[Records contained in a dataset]
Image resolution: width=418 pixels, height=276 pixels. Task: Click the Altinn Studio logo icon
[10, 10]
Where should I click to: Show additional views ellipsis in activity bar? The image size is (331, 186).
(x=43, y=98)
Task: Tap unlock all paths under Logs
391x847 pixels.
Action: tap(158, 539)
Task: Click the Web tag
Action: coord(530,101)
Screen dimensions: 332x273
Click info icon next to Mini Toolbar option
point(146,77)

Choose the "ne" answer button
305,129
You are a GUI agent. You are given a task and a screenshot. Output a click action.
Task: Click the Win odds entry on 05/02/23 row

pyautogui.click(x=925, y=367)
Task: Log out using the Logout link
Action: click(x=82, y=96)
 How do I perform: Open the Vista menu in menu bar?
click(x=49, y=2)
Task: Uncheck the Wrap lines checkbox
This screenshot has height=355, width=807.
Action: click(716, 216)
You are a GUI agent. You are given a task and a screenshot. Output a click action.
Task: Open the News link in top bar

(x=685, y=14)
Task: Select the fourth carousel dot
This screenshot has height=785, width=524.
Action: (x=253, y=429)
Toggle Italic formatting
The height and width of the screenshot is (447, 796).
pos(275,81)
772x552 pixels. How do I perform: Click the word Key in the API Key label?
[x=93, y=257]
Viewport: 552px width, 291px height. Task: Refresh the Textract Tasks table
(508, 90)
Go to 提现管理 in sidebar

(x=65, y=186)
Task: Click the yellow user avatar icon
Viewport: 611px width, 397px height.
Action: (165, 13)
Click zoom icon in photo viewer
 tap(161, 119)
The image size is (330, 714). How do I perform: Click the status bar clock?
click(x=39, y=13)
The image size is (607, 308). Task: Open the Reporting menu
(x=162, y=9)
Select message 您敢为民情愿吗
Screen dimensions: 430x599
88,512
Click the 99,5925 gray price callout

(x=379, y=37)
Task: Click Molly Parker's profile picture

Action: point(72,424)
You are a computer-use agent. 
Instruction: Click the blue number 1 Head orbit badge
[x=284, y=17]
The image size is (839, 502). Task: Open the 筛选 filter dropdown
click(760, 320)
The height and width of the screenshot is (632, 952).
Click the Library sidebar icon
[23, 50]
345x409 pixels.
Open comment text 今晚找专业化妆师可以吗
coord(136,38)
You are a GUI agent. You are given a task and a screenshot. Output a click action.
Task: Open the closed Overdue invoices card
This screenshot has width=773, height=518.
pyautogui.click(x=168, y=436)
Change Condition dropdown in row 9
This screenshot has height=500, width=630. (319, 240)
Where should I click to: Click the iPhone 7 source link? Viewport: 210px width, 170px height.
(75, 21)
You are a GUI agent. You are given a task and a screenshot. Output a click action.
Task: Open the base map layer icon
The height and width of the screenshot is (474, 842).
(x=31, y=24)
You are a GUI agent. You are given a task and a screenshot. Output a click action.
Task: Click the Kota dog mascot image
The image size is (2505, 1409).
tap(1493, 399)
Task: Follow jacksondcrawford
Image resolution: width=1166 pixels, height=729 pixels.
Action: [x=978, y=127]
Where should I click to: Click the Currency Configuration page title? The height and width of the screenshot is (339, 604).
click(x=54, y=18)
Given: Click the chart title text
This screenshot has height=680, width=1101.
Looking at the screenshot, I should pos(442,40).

● **Assignment**: Each record is to be reproduced exactly as it appears.

● **Answer to this problem**:
Image resolution: width=418 pixels, height=276 pixels. Task: Click the Altinn Studio logo icon
[10, 10]
Where should I click to: Show additional views ellipsis in activity bar? The image size is (331, 186).
(x=43, y=98)
Task: Tap unlock all paths under Logs
391x847 pixels.
Action: tap(158, 539)
Task: Click the Web tag
Action: coord(530,101)
Screen dimensions: 332x273
Click info icon next to Mini Toolbar option
point(146,77)

Choose the "ne" answer button
305,129
You are a GUI agent. You are given a task and a screenshot. Output a click action.
Task: Click the Win odds entry on 05/02/23 row

pyautogui.click(x=925, y=367)
Task: Log out using the Logout link
Action: click(x=82, y=96)
 How do I perform: Open the Vista menu in menu bar?
click(x=49, y=2)
Task: Uncheck the Wrap lines checkbox
This screenshot has height=355, width=807.
Action: click(716, 216)
You are a GUI agent. You are given a task and a screenshot. Output a click action.
Task: Open the News link in top bar

(x=685, y=14)
Task: Select the fourth carousel dot
This screenshot has height=785, width=524.
Action: (x=253, y=429)
Toggle Italic formatting
The height and width of the screenshot is (447, 796).
pos(275,81)
772x552 pixels. How do I perform: Click the word Key in the API Key label?
[x=93, y=257]
Viewport: 552px width, 291px height. Task: Refresh the Textract Tasks table
(508, 90)
Go to 提现管理 in sidebar

(x=65, y=186)
Task: Click the yellow user avatar icon
Viewport: 611px width, 397px height.
Action: (165, 13)
Click zoom icon in photo viewer
 tap(161, 119)
The image size is (330, 714). How do I perform: Click the status bar clock?
click(x=39, y=13)
The image size is (607, 308). Task: Open the Reporting menu
(x=162, y=9)
Select message 您敢为民情愿吗
Screen dimensions: 430x599
88,512
Click the 99,5925 gray price callout

(x=379, y=37)
Task: Click Molly Parker's profile picture

Action: point(72,424)
You are a computer-use agent. 
Instruction: Click the blue number 1 Head orbit badge
[x=284, y=17]
The image size is (839, 502). Task: Open the 筛选 filter dropdown
click(760, 320)
The height and width of the screenshot is (632, 952).
Click the Library sidebar icon
[23, 50]
345x409 pixels.
Open comment text 今晚找专业化妆师可以吗
coord(136,38)
You are a GUI agent. You are given a task and a screenshot. Output a click action.
Task: Open the closed Overdue invoices card
This screenshot has width=773, height=518.
pyautogui.click(x=168, y=436)
Change Condition dropdown in row 9
This screenshot has height=500, width=630. (319, 240)
Where should I click to: Click the iPhone 7 source link? Viewport: 210px width, 170px height.
(75, 21)
You are a GUI agent. You are given a task and a screenshot. Output a click action.
Task: Open the base map layer icon
The height and width of the screenshot is (474, 842).
(x=31, y=24)
You are a GUI agent. You are given a task and a screenshot. Output a click action.
Task: Click the Kota dog mascot image
The image size is (2505, 1409).
tap(1493, 399)
Task: Follow jacksondcrawford
Image resolution: width=1166 pixels, height=729 pixels.
Action: [x=978, y=127]
Where should I click to: Click the Currency Configuration page title? The height and width of the screenshot is (339, 604).
click(x=54, y=18)
Given: Click the chart title text
This screenshot has height=680, width=1101.
Looking at the screenshot, I should pos(442,40).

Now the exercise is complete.